• [Problem to work on] Look through the material below and show every line with the word "dimensions".

---*---

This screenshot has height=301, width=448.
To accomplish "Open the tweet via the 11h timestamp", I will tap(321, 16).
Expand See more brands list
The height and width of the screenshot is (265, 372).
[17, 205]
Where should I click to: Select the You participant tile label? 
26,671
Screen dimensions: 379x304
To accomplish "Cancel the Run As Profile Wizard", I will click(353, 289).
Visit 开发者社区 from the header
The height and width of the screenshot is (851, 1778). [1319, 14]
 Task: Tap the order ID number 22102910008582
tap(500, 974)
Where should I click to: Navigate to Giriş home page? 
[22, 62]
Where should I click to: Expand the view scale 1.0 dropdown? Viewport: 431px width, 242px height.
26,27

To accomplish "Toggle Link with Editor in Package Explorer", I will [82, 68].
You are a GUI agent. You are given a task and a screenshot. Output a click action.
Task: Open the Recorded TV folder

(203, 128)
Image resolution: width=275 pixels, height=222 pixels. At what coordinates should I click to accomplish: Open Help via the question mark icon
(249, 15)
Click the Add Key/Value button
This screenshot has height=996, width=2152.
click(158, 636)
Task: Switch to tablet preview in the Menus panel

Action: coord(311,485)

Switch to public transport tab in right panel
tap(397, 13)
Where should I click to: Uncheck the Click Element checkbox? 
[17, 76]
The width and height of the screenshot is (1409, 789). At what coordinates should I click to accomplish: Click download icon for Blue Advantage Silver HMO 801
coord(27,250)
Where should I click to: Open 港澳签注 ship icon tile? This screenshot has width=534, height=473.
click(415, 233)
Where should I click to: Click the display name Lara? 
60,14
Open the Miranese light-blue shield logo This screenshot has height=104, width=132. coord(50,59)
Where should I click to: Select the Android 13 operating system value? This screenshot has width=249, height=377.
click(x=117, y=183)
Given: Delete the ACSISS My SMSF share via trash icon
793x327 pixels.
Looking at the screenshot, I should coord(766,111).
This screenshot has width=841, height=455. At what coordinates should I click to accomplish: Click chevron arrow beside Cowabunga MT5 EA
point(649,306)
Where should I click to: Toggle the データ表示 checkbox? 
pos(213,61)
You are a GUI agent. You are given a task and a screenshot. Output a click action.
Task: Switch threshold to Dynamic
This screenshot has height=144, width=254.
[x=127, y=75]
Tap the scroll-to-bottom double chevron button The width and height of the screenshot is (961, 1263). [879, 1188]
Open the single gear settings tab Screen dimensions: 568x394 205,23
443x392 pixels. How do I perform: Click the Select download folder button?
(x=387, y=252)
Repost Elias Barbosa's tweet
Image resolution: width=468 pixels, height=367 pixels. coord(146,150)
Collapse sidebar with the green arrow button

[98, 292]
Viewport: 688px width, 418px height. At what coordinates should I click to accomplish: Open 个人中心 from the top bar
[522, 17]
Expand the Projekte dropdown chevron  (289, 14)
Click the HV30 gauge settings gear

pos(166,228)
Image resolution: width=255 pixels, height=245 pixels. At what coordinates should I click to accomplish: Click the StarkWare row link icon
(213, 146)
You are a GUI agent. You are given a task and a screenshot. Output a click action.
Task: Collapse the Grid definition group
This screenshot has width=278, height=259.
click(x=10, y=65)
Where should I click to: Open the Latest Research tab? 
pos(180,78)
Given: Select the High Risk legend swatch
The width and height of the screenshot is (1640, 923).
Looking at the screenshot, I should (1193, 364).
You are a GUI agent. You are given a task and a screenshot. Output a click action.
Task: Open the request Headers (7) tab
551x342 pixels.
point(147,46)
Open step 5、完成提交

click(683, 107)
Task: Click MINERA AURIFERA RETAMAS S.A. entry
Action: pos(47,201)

---*---

• [Exercise answer]
Screen dimensions: 379x304
Open the single gear settings tab Screen dimensions: 568x394 205,23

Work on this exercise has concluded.